Fluid allows you to:

  • Capture structured documentation within workflows
  • Lock key properties to prevent post-approval changes
  • Maintain read-only records of decisions and supporting materials

Typical evidence captured may include:

  • Business cases
  • Risk assessments
  • Data protection documentation
  • Architecture designs
  • Supplier evaluations

By embedding this into the workflow, governance becomes part of the delivery process rather than an external exercise.

Use stage gates as formal control points

Stage gates provide the structure required to enforce governance at the right points in the lifecycle.

For AI initiatives, stage gates should align with key risk and decision milestones. A typical model might include:

  • Idea qualification – strategic alignment and initial risk assessment
  • Data and compliance review – validation of data usage and regulatory considerations
  • Solution design approval – architecture, controls and oversight model
  • Pilot approval – defined scope, success criteria and monitoring approach
  • Production approval – operational readiness and support model
  • Post-implementation review – validation of outcomes and controls

In Fluid, stage gates can be linked directly to workflows and approvals. When a project reaches a gate, approval requests are triggered automatically. The project cannot progress until the required approvals are completed.

This ensures that governance is enforced without relying on manual intervention.

Synchronise workflow outcomes with projects

Governance decisions should not remain isolated within workflows. They need to inform the project record and portfolio reporting.

Fluid enables synchronisation between workflow cards and project data. This ensures that:

  • Approval outcomes are reflected in project status
  • Key governance attributes are recorded at project level
  • Reporting remains accurate and up to date

For AI initiatives, this means that critical information such as approval status, risk classification and governance outcomes are always visible within the project.

Manage the AI portfolio by exception

Once governance is embedded at project level, the focus shifts to portfolio oversight.

Effective AI governance at portfolio level requires:

  • Visibility of which projects are using AI
  • Insight into risk levels and approval status
  • Identification of projects failing governance criteria

Fluid supports this through governance reporting and rule-based assessments. This allows PMOs to monitor compliance continuously and intervene where required.
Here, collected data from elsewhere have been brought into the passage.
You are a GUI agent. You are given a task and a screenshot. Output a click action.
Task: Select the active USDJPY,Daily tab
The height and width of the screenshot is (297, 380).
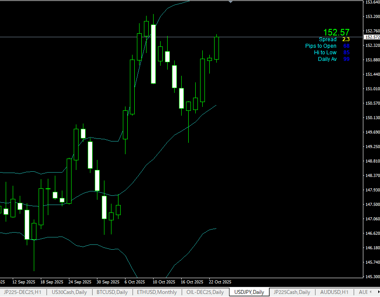pos(249,292)
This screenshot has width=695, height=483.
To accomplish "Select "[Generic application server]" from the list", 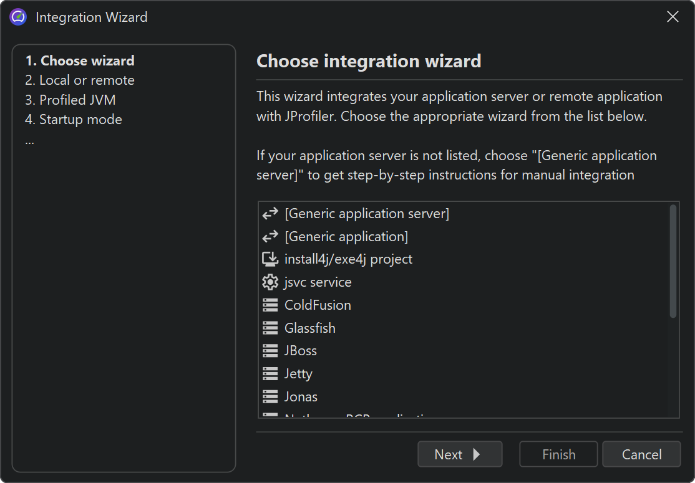I will 366,214.
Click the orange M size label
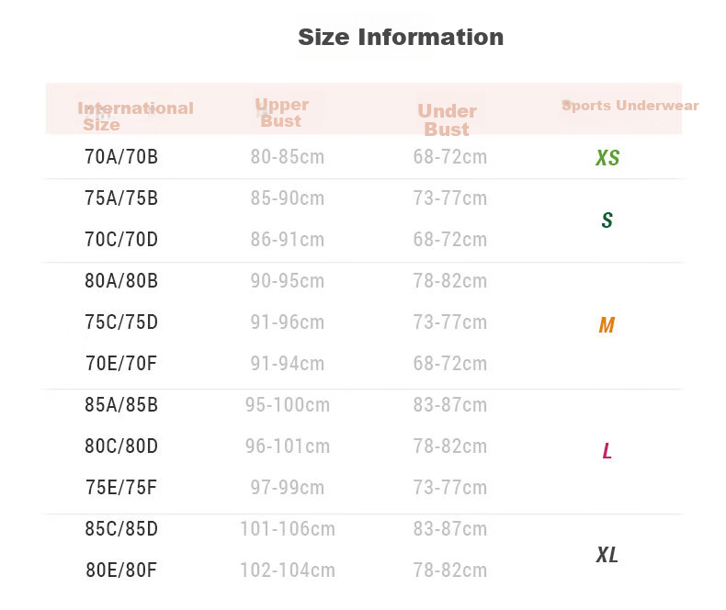Image resolution: width=726 pixels, height=610 pixels. [x=607, y=325]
Instead of reviewing every project in detail, you manage by exception:

  • Highlight projects with missing approvals
  • Identify high-risk initiatives requiring attention
  • Track overall governance health across the portfolio

Final perspective

AI governance does not need to slow down delivery. When implemented correctly, it enables faster and more confident decision-making.

By combining structured intake, embedded approvals, dynamic routing and stage gate controls, Fluid allows organisations to govern AI initiatives as part of their standard portfolio processes.

The result is a model where:

  • Governance is consistent and auditable
  • Risk is managed proportionately
  • Delivery teams are not burdened with unnecessary overhead
  • The PMO retains clear visibility and control

This is how AI can be scaled across an IT portfolio with both speed and discipline.